[start TEXT EXTRACT]

Her Facebook page, called “Team Snazzy Goat,” currently has more than 8,000 followers, and is where she offers tips into harness training goats and photos of her two Cashmere wethers known as Harry and David.
“They’re trained to be driving goats with all the spit and polish that was so prevalent with harness goats during the 19th century,” Mika says. “I use the same techniques used to school elite driving horses and, so far, they love it.”
Mika also has experience driving and training miniature horses, American shetlands, and mules, spanning a 14-year period.
She bought her Cashmere wethers in the spring of 2011, and started halter breaking them when they were 3 mos. old.
When they were 6 mos. old, she started getting them used to having something comparable to a harness on their bodies. Since they were still too small to fit a real harness, she used a homemade surcingle, a training device made of rope with rings.
When Harry and David turned one, Mika started teaching them to ground drive (steering them with reins while she walked behind them).
“I waited until they were 2 to introduce the bits and cart because I wanted all of their teeth to be done growing in, and for their bones and joints to be fully developed, so as not to hurt them in any way,” Mika explains.

[end TEXT EXTRACT]

### COMPLETE THE FOLLOWING
• A. Reproduce the passage on harness-training goats in full, without any changes.
• B. Recast the records from the line with "You are a computer-use agent. Viewport: 291px" to the line with "point(141,144)" as a Markdown table with the columns Row and Line, omitting any blank lines and leaving out the pictures.
The passage on harness-training goats and the records that follow it have no connection to each other.

[start GIVEN INFORMATION]

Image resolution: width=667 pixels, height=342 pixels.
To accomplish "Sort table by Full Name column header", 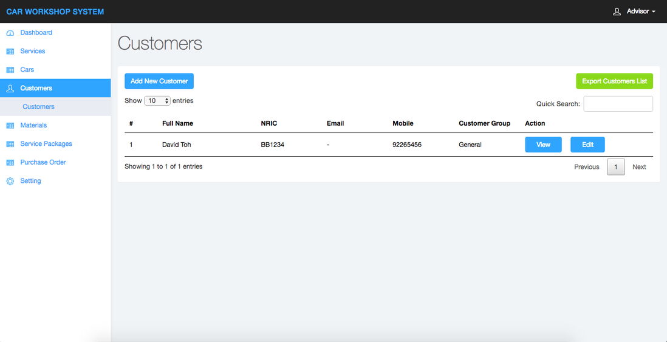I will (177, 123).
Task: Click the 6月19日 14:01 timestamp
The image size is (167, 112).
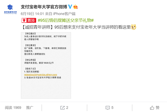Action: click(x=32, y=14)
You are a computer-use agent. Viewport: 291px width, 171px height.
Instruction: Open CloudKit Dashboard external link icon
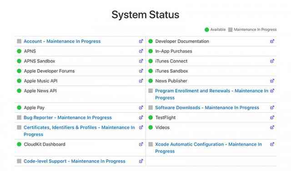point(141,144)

[end GIVEN INFORMATION]
[start GIVEN INFORMATION]

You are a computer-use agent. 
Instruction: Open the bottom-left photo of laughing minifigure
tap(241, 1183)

[end GIVEN INFORMATION]

### EXERCISE SOLUTIONS
• A.
Her Facebook page, called “Team Snazzy Goat,” currently has more than 8,000 followers, and is where she offers tips into harness training goats and photos of her two Cashmere wethers known as Harry and David.
“They’re trained to be driving goats with all the spit and polish that was so prevalent with harness goats during the 19th century,” Mika says. “I use the same techniques used to school elite driving horses and, so far, they love it.”
Mika also has experience driving and training miniature horses, American shetlands, and mules, spanning a 14-year period.
She bought her Cashmere wethers in the spring of 2011, and started halter breaking them when they were 3 mos. old.
When they were 6 mos. old, she started getting them used to having something comparable to a harness on their bodies. Since they were still too small to fit a real harness, she used a homemade surcingle, a training device made of rope with rings.
When Harry and David turned one, Mika started teaching them to ground drive (steering them with reins while she walked behind them).
“I waited until they were 2 to introduce the bits and cart because I wanted all of their teeth to be done growing in, and for their bones and joints to be fully developed, so as not to hurt them in any way,” Mika explains.

• B.
| Row | Line |
|---|---|
| 1 | You are a computer-use agent. Viewport: 291px width, 171px height. |
| 2 | Instruction: Open CloudKit Dashboard external link icon |
| 3 | point(141,144) |